Meanwhile, Hale sends an all-call to the hosts, alerting them that their time in their human bodies is over. She prepares to transcend and is interrupted by Maeve. The two duke it out. If you’ve been waiting for robot vs. robot fights all season, the time has come.

On the other hand, William goes to visit his human self again for advice on what to do about Hale and this world. “Civilization is just a lie we tell ourselves to justify our real purpose,” human William says. “We’re not here to transcend. We’re here to destroy.” In case we haven’t noticed, lies are a big theme this season! Maya quips that “art is lies that tell the truth,” a Pablo Picasso quote. Caleb assures Frankie that Hale’s world is a lie. Teddy says, “the things that feel the most real are nothing but stories that we tell ourselves.” Unsurprisingly, William’s nihilist philosophy is the bleakest version of that.

So host William kills Maeve, and then Hale, and then Bernard. Apparently, Bernard saw all of this coming. Flashbacks to his conversations with Akecheta in the Sublime reveal that this is the path he’s been chasing. There’s no way to save the world, he tells Maeve. Maeve then tells Hale that there’s hope for the next world, and that’s what she’s fighting for. Is that the Sublime? How will she get there if she and Bernard have both been shot in the pearl?

I can’t say I loved watching host William kill three Black characters in quick succession. Leave it to a white male robot to let a Black female robot do all of the work of creating a dystopian society only to take control of it at the last moment. The optics are bad, but … William is bad. He’s always been the Big Bad of Westworld. I’m 80 percent certain that we, as an audience, are not meant to be rooting for host William. He initiates a tone sequence that instructs all humans and hosts to fight to the death. I don’t care how dark the world is, that’s not what heroes do.

But before William does this and gets to the “ghost of Arnold” in the tower, Bernard has time to send a message. “There’s time only for one more game,” he says. “If you choose to give her that choice, you can’t miss. Reach with your left hand.” Who is he talking to, Teddy? Stubbs? Clementine? Not to be hyperbolic, but I think those 23 words are the key to saving what’s left of the world — so get to theorizing.

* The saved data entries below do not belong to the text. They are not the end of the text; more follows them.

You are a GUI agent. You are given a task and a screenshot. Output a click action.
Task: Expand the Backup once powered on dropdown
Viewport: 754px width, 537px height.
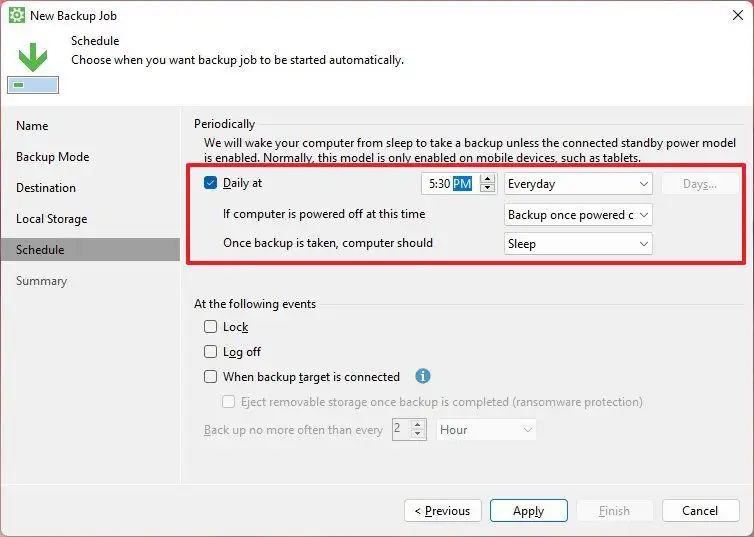pyautogui.click(x=578, y=215)

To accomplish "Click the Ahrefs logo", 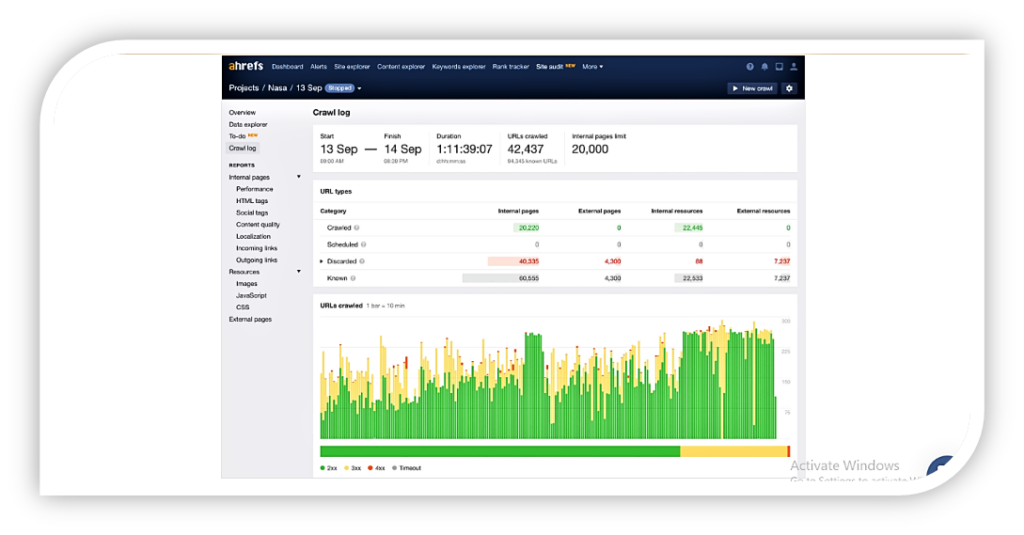I will (x=245, y=67).
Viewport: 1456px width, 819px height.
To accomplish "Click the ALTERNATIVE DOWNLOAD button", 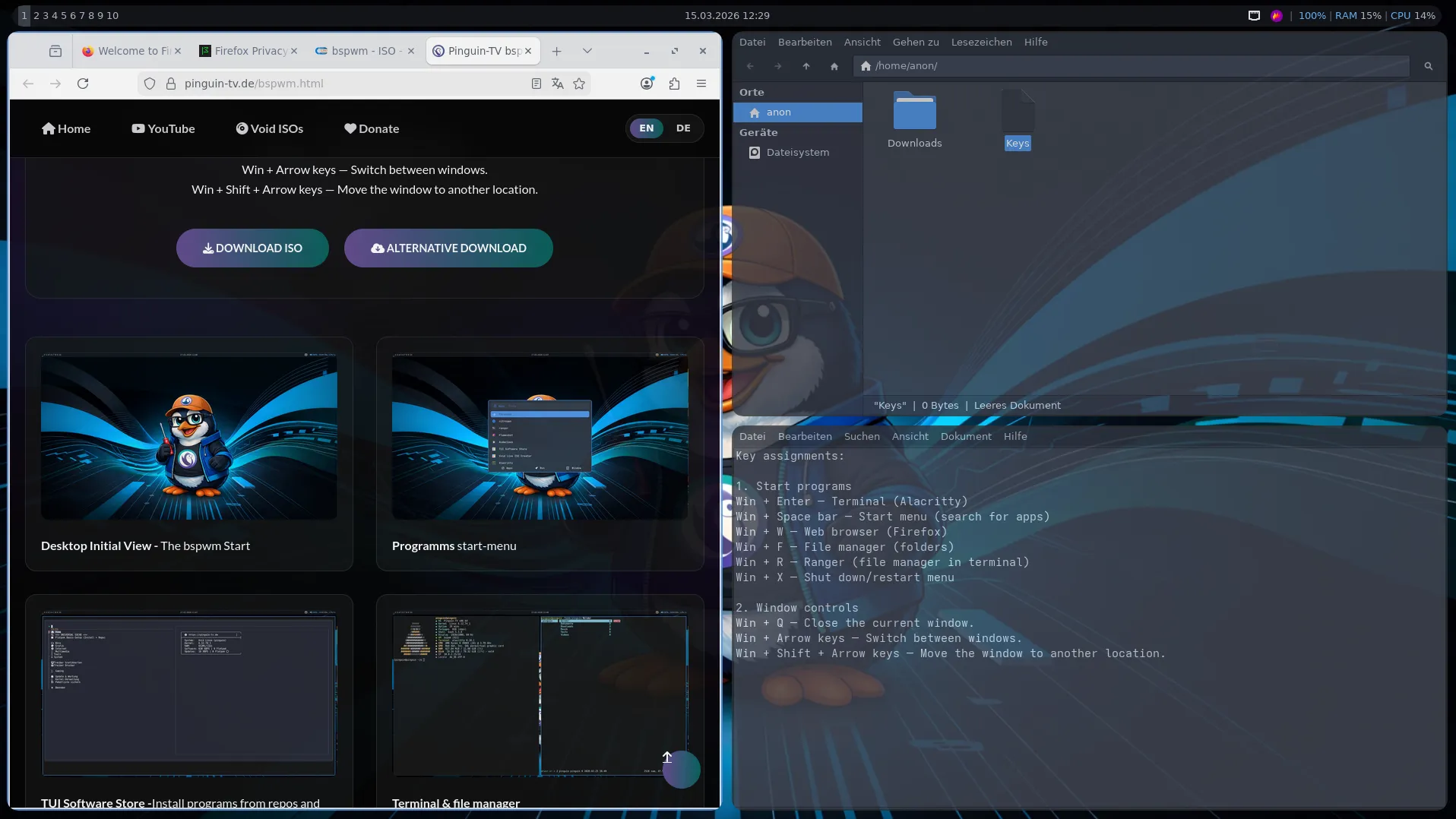I will point(448,248).
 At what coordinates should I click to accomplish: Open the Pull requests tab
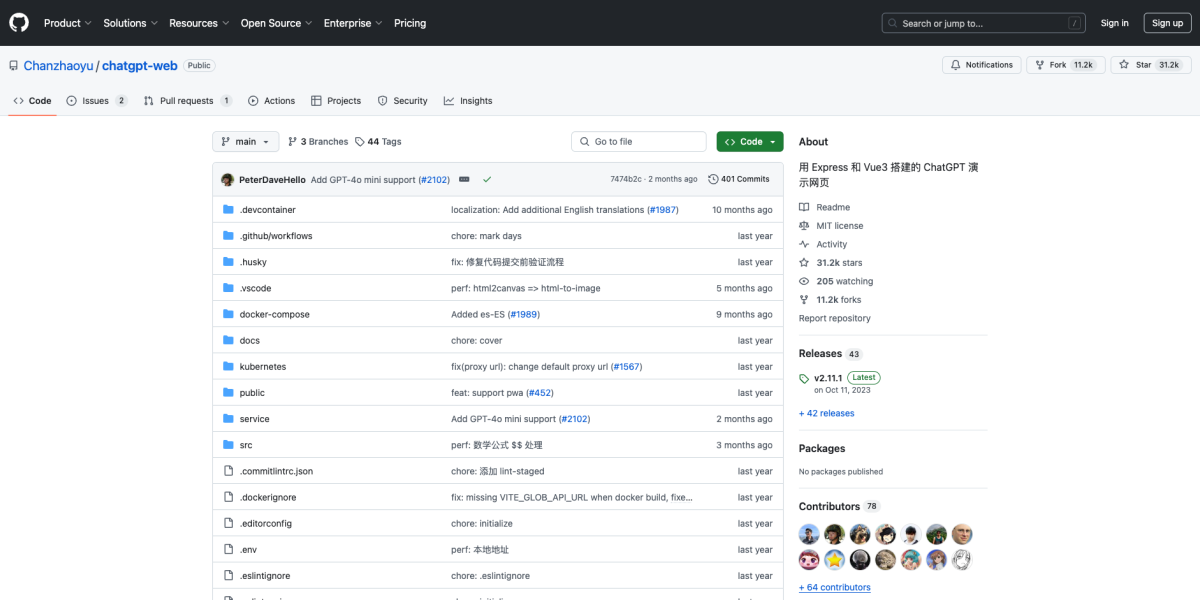click(187, 101)
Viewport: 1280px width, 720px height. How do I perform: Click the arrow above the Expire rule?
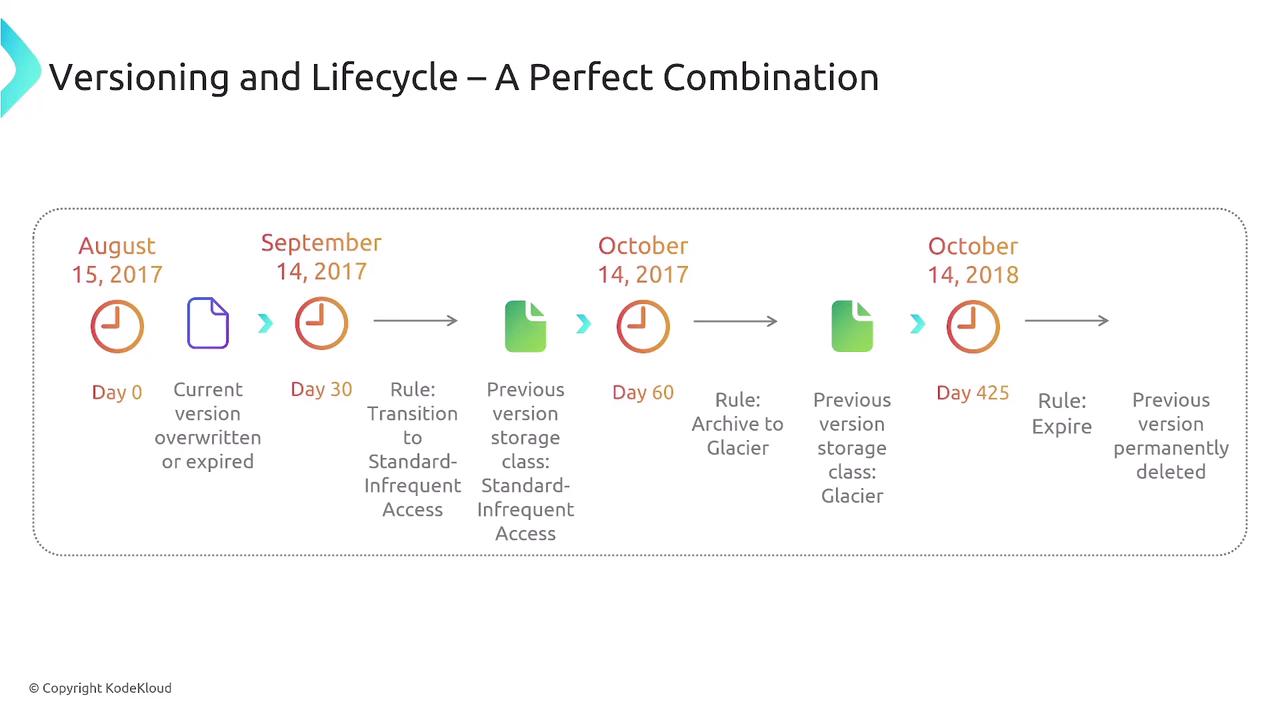tap(1067, 320)
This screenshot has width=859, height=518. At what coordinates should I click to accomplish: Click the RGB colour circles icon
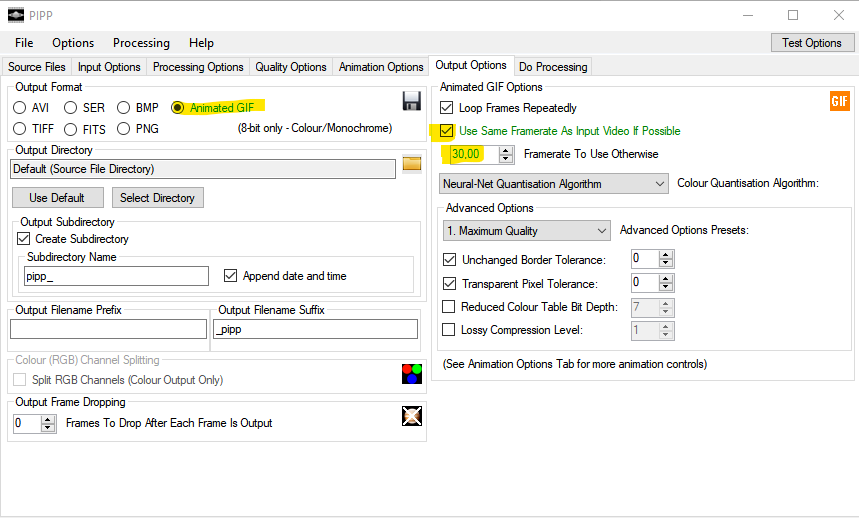pos(411,375)
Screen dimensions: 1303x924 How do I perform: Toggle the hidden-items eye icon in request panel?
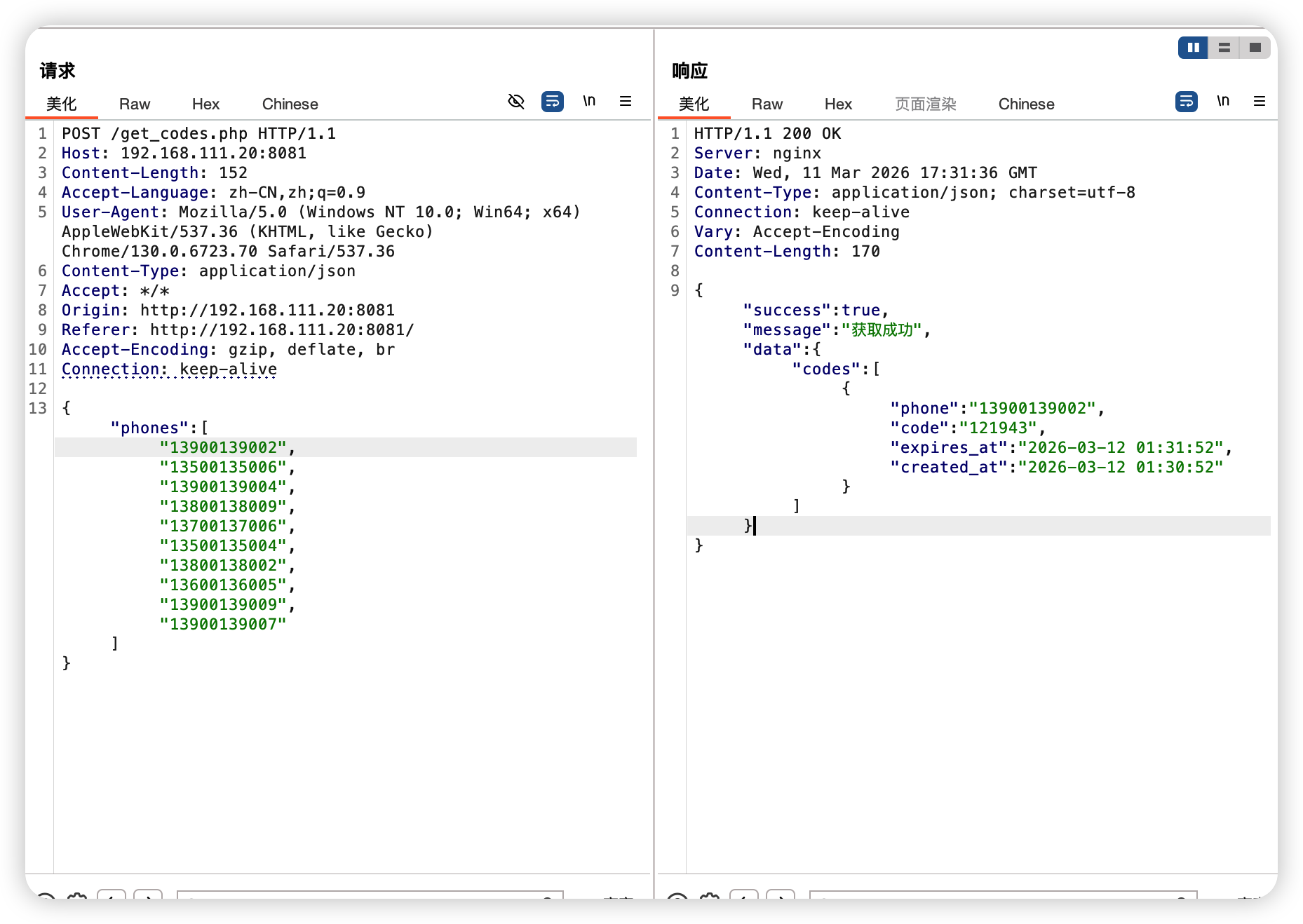516,102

Last but presumably not least, the penultimate episode catches up with Christina and throws us for another loop — no pun intended. She wakes up in her apartment, still fully clothed and with a worried Teddy at her bedside. He explains to her that he and Charlotte Hale are permutations of Dolores. She submerges herself in the bath. Ramin Djawadi’s score absolutely pops off. Is she trying to baptize herself or drown herself? The image evokes Sir John Everett Millais’s “Ophelia.” Teddy bangs on the door until she emerges. We still don’t know how he got there or how they can make a positive difference, but these scenes are so evocative that I trust them.

En route to Olympiad Entertainment, where they attempt to kill the narratives controlling the humans and set everyone free, Christina asks Teddy what his Dolores was like. “The world was cruel to her, and to survive it, sometimes she could be cruel too.” Is Christina an experiment of what Dolores would be like without the trauma? But why? And with Hale seemingly dead, how will we ever find out?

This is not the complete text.